Categóricos quanto à relevância dos saberes indígenas para a humanidade, em seu livro A memória biocultural: a importância ecológica das sabedorias tradicionais, os professores pesquisadores Víctor M. Toledo e Narciso Barrera-Bassols (2015) chegam à conclusão de que os povos tradicionais, especialmente os indígenas, trazem consigo saberes inestimáveis a respeito da natureza, com classificações exuberantes que foram guardadas ao longo do tempo, sem as quais seria impossível a sobrevivência de grupos humanos. Tais saberes são uma memória biológica, cognitiva e cultural que foi refinada ao longo dos tempos, na mente de homens e mulheres. Na análise da agroecologia de uma coleção de diferentes sabedorias locais do Planeta, podemos encontrar a memória da espécie, ou o que ainda resta dela. É nessas sabedorias milenares, amplamente ignoradas, que encontraremos as chaves para enfrentar as atuais crises ecológica e social desencadeadas pela revolução industrial, reconhecem os autores (TOLEDO; BARRERA-BASSOLS, 2015).

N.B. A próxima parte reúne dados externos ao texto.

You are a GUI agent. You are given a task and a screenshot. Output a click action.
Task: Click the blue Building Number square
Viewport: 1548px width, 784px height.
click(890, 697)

As sabedorias locais demonstram a destreza de uma ciência perto da natureza, “uma ciência primeira”, conforme expressão de Claude Lévi-Strauss (1976). Daí o porquê de ser preciso revisitar o significado da palavra “tecnologia”. A tecnologia não é uma invenção das sociedades modernas, é todo meio criado pela espécie humana para potencializar o uso de seu corpo e pensamento, explica Pierre Lévy (1993), tal como a separação do polegar em relação aos outros dedos da mão, a enxada, a peçonha7 usada pelos ribeirinhos do Pará para a colheita do açaí.

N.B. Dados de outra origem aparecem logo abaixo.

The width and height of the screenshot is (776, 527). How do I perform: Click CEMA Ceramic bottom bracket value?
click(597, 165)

Em síntese, essa ciência primeira constitui a matriz das tecnociências modernas. Tal fato traz consigo duas consequências desejáveis: a) compreender sua anterioridade, que requer reconhecer a importância inestimável desses conhecimentos para a consolidação da cultura contemporânea e, em particular, para a construção das ciências (nesse sentido, não reconhecer a importância dos saberes da tradição, ou tomá-los como um saber menor, é cuspir no próprio prato da aventura humana na Terra); b) compreender sua permanência, ou seja, está informado sobre inúmeras populações do planeta que operam a criatividade necessária para não sucumbir aos desafios vividos, para dar resposta aos problemas que lhes são postos (ALMEIDA, 2017a).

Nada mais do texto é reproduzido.